With the successive losses of these four civic evangelists who promoted the gospel of Newark's evolving growth, the question of who will succeed these city stalwarts as Newark's new prophets remains open.

"These men were all brilliant, but Newark is changing," said Guy Sterling, a veteran journalist, author and historian who lives in downtown Newark. "They won one battle to make sure that African-American voices were heard in this city. Who will have the reservation of knowledge about these battles as the city moves forward, that's the question."

"When these men spoke people listened. But we also need to hear more females voices," added Celia King, the CEO of Leadership Newark, a non-profit organization that seeks to develop leadership potential in the city through its fellowship program. "Society can move slowly, but with specific aims, these new voices can have a specific impact."

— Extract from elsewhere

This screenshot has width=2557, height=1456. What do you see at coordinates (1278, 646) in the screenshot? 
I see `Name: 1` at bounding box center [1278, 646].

And while the impact of Baraka, Curvin, Price and Sharif in a variety of disciplines is widely acknowledged, several of Newark's remaining resources of social and cultural perspective cautioned against looking to only a few figures who have faded away.

"We have to democratize the rest of the people here who together who have the pieces of what we have lost and put a new picture together," said Richard Cammarieri, director of special projects at New Community Corporation, a non-profit community development organization based in Newark of which Curvin was a founding board member. "When these men were alive, they were sowing the seeds so that their work for equality and social justice would carry on."

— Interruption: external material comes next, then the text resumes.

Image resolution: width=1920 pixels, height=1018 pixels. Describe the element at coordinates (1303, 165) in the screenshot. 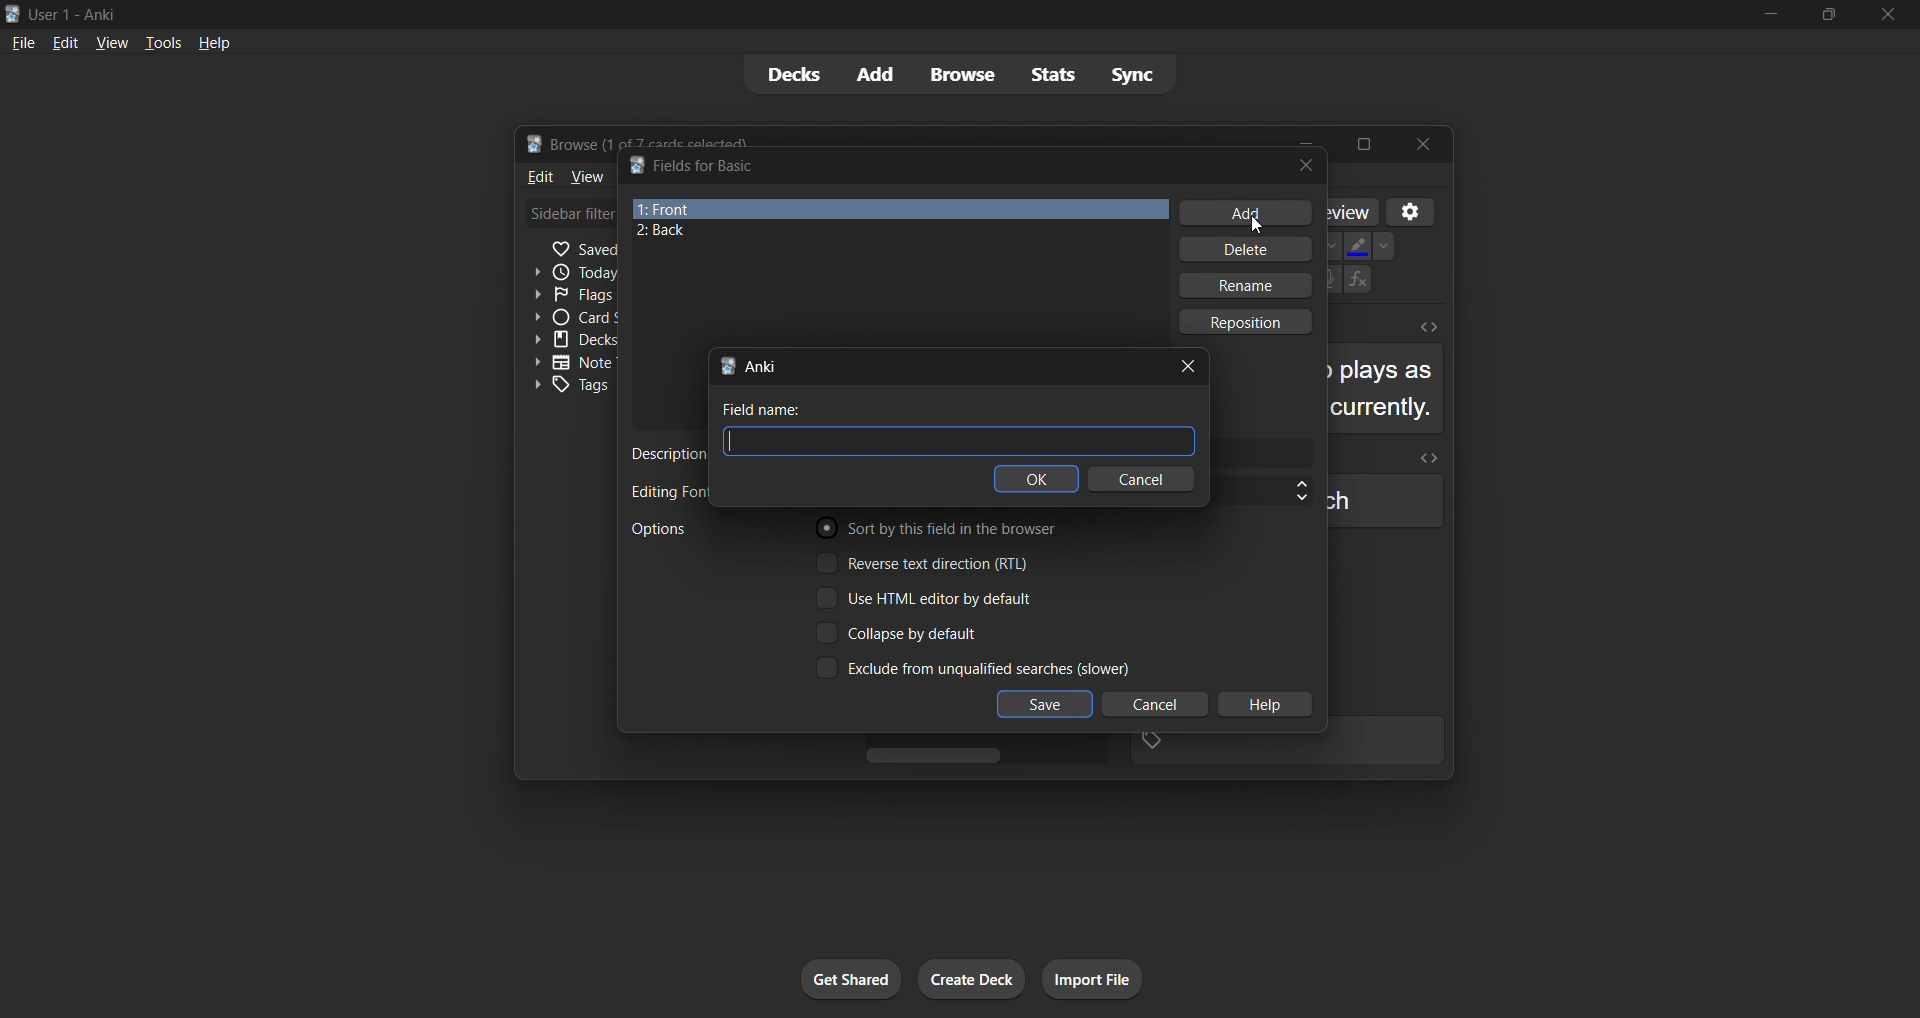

"You have to have the power in the streets to go along with the power in the [corporate] suites," said Junius Williams, civil rights fight veteran, director of the Abbott Leadership Institute at Rutgers University-Newark and author of the book "Unfinished Agenda: Urban Politics in the Era of Black Power," as he looked around a city where a rising stream of economic development funds are flowing in. "That's the only way we will get to the next level of power and have that power in our hands."

"Newark is not so fragile that it means that there aren't new leaders among us. Governance doesn't have to be so steeped in a place that you are blind to the present and to the next generation," added Roland Anglin, director of the Joseph C. Cornwall Center of Metropolitan Studies at Rutgers-Newark. "We don't want to throw people's voices away. That is not what these people who we have lost fought for."

Mo Butler, chief of staff for Booker when he was mayor and now the senator's New Jersey chief of staff, moved from Philadelphia in 1999 and noted how Newark sucked him in to civic life.

"This city, gritty on the surface, is all-consuming. That's what Newark does," said Butler, 42, a former Leadership Newark fellow. "I learned from the best, from the people who passed who had so much institutional knowledge about this place. Now we have to be the grown people in the room. We have to be the steadying force."

"Regardless of ideology, those who are gone shaped Newark's narrative and made sure the next generation was looking forward," said Tai Cooper, 33, Newark Mayor Ras Baraka's chief policy advisor. "Part of their legacy is that we have to push the needle forward."

Eric Dawson, one of Sharif's sons, paused from mourning his father to examine Newark's future in a tone that was not elegiac, but energized.

"People like my father, and the people in his generation, gave us a road map," said Dawson, 50. "We just have to keep talking to each other to thread the pieces of that map together."